------ Available data ------

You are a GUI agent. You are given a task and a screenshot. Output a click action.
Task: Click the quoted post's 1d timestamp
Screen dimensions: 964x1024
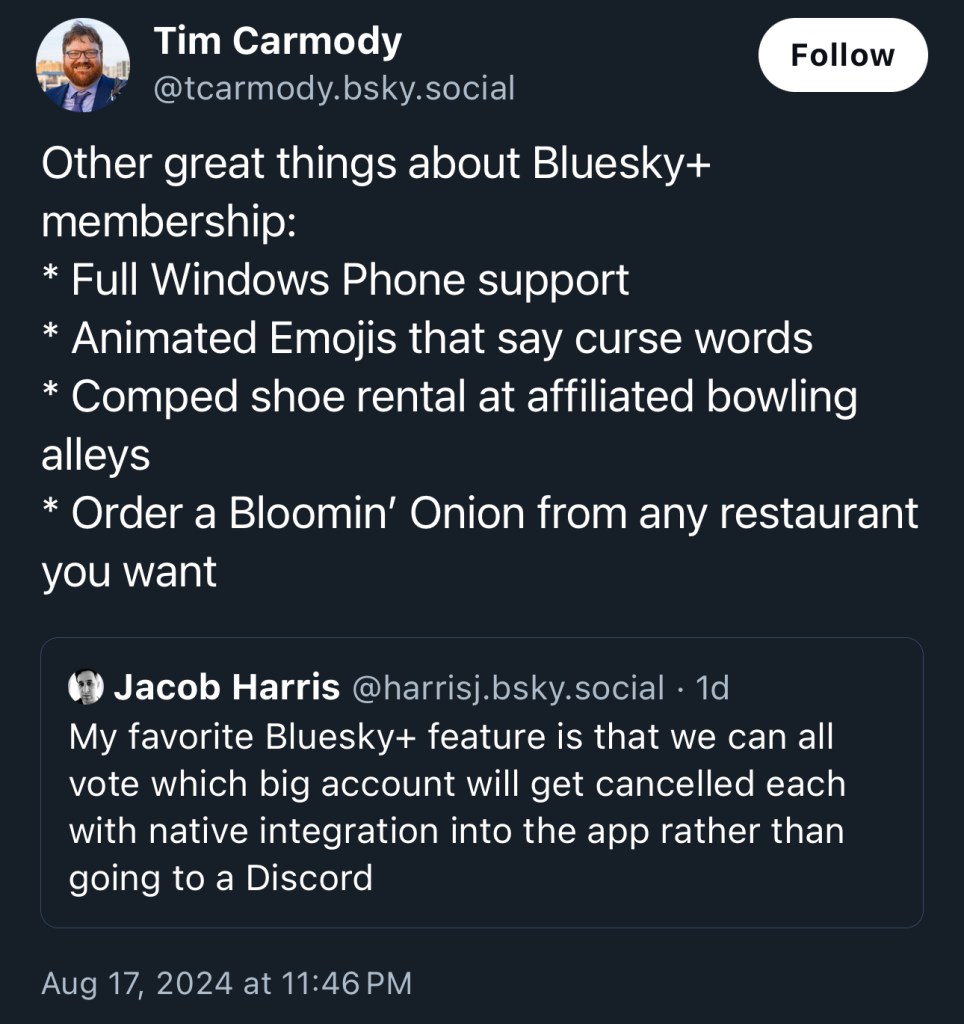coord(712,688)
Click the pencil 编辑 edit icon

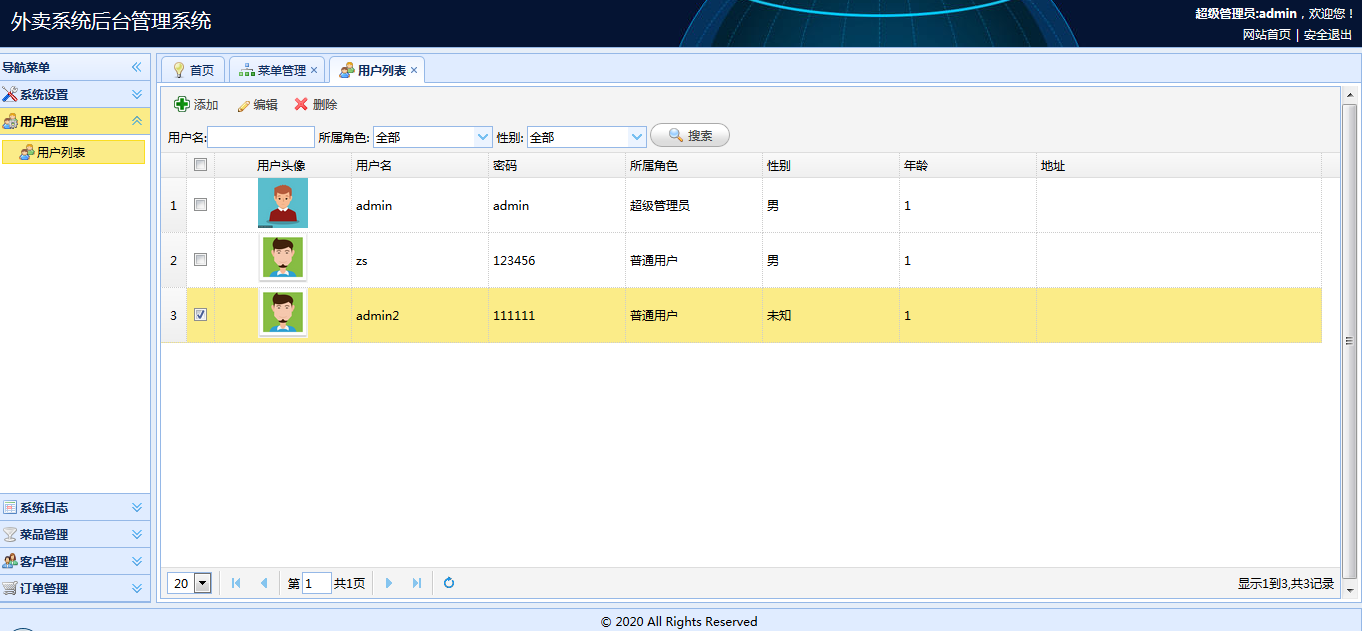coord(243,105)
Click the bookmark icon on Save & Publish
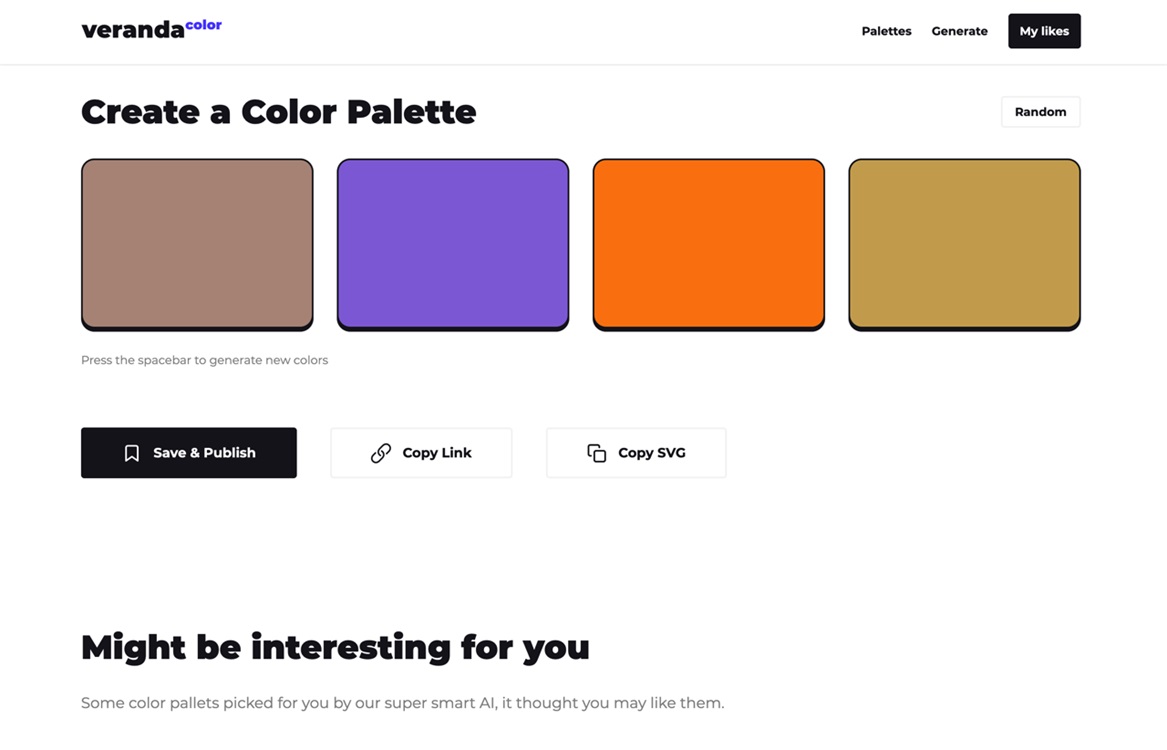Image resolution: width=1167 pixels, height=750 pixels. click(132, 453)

------

- **Exercise description**:
Every line from the one containing "Screen dimensions: 964x1024" through the last line of the records is to be reproduced exactly, with pictures left out and nothing else given.

- **Solution for this exercise**:
Screen dimensions: 964x1024
coord(712,688)
Click the pencil 编辑 edit icon

coord(243,105)
Click the bookmark icon on Save & Publish
Image resolution: width=1167 pixels, height=750 pixels. click(132, 453)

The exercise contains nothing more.